これはカリバーンや愉悦、野望、理想、そういうものです。
それを知った時、手に入れた時、そいつは力を手にする。
しかしそれは、使い方を誤れば自分も相手も傷つけ、正しく使えば、大切な誰かを救うことも、世界を革命することも可能な力。
それは明確な言葉になっているものではなく、それを必要とするものの必要な時に、その人の心の内に現れる。
世界の声として、世界の脈動、波動、導きと呼ばれる形で。
そして、それを知った時からそれに縛られることになる。
この作品は、これから先へ行く列車に乗れるものへのメッセージなのかなと思います。
答えはきっとどこかに書いてある。見つけてくれ。
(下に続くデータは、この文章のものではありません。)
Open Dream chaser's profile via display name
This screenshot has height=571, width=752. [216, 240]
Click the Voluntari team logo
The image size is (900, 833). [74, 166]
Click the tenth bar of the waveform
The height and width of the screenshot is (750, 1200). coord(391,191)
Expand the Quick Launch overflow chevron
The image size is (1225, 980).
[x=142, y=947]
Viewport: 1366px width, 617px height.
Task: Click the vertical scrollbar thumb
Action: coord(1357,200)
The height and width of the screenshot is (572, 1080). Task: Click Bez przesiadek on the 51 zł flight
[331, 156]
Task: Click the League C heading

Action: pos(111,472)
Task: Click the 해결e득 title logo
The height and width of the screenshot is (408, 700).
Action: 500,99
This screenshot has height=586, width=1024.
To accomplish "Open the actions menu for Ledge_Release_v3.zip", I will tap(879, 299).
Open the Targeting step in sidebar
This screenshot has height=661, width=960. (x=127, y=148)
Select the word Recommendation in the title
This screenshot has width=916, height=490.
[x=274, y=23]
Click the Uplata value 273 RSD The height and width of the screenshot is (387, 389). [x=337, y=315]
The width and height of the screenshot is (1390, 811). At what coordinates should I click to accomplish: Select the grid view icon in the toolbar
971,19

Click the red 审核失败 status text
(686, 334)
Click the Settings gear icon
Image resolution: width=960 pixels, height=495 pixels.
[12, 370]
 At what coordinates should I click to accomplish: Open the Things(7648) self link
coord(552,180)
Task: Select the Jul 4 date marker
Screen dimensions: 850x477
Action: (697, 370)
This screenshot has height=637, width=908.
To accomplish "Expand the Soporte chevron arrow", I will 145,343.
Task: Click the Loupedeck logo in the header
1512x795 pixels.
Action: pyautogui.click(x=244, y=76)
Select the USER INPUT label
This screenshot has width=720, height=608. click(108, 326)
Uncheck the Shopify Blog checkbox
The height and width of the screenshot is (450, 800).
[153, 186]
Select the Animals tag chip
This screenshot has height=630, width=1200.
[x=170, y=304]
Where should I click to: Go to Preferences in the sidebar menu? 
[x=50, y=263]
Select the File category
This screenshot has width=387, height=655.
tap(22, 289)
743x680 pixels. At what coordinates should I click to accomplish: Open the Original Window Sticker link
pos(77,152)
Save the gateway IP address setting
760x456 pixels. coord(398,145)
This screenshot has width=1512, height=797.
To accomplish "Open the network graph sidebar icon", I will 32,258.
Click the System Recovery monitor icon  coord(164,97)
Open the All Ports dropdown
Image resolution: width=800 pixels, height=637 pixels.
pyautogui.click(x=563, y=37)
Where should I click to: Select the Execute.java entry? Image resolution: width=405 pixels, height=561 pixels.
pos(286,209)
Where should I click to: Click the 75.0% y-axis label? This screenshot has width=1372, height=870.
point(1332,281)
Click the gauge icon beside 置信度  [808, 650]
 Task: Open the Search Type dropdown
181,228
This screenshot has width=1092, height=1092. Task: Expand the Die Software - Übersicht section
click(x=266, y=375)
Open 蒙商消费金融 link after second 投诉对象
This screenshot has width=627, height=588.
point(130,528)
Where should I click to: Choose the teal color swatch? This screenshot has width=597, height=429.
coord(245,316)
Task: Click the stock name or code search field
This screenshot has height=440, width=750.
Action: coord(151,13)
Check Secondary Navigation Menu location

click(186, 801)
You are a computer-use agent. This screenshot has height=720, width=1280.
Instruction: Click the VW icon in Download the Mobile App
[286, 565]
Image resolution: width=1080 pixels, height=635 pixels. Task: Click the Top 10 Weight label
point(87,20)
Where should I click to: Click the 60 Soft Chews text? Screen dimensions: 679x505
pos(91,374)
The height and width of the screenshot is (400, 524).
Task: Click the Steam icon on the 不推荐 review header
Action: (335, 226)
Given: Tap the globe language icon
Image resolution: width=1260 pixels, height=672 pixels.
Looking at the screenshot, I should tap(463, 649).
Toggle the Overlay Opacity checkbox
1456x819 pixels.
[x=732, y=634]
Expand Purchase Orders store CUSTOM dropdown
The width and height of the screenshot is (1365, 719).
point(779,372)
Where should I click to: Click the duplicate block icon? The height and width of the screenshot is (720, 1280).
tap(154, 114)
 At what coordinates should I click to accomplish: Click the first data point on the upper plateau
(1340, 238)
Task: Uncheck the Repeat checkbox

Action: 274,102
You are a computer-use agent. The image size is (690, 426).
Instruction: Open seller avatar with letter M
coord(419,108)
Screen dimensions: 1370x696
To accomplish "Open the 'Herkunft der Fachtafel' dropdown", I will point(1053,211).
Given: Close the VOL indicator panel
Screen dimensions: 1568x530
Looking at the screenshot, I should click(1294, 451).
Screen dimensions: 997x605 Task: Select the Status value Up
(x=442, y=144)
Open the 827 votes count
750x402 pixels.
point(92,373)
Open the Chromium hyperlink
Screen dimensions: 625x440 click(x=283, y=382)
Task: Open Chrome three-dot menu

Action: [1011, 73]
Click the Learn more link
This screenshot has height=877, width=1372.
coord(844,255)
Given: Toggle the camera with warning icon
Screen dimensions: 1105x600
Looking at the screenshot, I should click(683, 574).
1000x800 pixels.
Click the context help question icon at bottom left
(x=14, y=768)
そして、君の力に変えてくれ。
早く目を覚ましてくれ、見つけてくれ君だけのピングドラム(力)を。
もう時間がない、次への列車に乗り遅れるな。
一人ぼっちだ、人間は箱の中からでられない、そんなことをいう黒いウサギに捕まるな、と。
多分気づいているんでしょう、自分自身は乗れないことを誰かに託すしかないことを。
だからこそ、ここに持ってきているのは答えだと思います。
もう変わることのない答え。到達点。限界。
だからこそのOPの歌詞だと思います。
窓を開き手招く謎の声(世界の声、脈動、導き)
秘め事(答え)をあかし戦う聖戦。